NASA ETF Tops Rival Space Funds Within Two Months as SpaceX Demand Surges
Forecast Trend Report by Period



An exchange-traded fund offering exposure to SpaceX has overtaken established rival space ETFs just two months after launching, according to a Bloomberg analysis. Demand for indirect investment in the privately held company is increasingly flowing into related ETFs.
Bloomberg ETF analyst Eric Balchunas wrote on X on May 26 that an "unusual scene" is unfolding in the space ETF market. Space-themed ETFs such as UFO, ARKX and ROKT have traded for years, but the NASA ETF surpassed all of them within two months of its debut, he wrote.
Balchunas attributed the fund's rapid growth to its inclusion of a SpaceX special purpose vehicle, or SPV. The ETF allocates 10% of its portfolio to a SpaceX SPV. "There's now a buying scramble to get SpaceX exposure," he wrote.
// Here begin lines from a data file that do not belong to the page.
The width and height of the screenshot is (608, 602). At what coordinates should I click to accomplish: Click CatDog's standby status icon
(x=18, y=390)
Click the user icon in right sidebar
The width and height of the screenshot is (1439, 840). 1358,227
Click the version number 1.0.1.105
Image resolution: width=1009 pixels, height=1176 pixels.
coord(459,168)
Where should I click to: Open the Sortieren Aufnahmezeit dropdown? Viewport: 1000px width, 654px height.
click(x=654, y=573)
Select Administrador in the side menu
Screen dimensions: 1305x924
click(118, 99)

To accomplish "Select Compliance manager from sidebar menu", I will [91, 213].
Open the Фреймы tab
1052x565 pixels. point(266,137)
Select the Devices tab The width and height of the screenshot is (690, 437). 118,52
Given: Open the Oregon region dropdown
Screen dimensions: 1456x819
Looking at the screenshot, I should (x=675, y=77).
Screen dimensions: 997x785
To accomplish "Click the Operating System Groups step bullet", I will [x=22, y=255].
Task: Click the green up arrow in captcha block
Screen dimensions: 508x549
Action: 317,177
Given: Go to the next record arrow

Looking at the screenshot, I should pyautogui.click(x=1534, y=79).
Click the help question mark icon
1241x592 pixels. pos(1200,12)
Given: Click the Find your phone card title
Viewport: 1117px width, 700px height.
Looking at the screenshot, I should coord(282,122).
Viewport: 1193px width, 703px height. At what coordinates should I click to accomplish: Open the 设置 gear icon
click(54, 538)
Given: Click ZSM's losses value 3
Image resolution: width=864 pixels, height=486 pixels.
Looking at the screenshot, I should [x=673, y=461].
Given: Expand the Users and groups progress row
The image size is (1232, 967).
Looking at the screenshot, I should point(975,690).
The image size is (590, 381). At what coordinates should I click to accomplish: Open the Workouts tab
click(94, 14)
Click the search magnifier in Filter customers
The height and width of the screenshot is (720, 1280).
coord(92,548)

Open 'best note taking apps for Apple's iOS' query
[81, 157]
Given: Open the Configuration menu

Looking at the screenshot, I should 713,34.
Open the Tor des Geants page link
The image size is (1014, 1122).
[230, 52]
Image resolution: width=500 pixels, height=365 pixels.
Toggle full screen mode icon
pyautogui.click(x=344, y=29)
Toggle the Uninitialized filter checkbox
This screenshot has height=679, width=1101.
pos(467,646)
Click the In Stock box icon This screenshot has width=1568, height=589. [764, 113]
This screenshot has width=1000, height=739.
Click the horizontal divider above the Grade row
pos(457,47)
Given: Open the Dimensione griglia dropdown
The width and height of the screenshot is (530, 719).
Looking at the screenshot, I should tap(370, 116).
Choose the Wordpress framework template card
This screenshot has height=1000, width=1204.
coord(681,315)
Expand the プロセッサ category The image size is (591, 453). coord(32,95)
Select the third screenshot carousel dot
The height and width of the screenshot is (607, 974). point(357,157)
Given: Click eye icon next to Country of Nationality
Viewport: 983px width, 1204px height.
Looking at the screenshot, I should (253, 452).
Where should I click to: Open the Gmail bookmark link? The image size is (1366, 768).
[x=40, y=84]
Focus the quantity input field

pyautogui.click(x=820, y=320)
SpaceX is widely regarded as a leading company in the private space industry, but ordinary investors cannot easily invest directly because it remains unlisted. Products that hold SpaceX shares or related SPVs have therefore drawn attention as indirect investment vehicles.
Performance has also fueled demand. Balchunas said the NASA ETF has returned 55% since launch, helping attract investor interest.
The market is increasingly focused on access to key private companies as a competitive edge for thematic ETFs. More than broad exposure to the space industry, fund inflows are being driven by how much access a product can provide to companies such as SpaceX, where direct investment remains limited.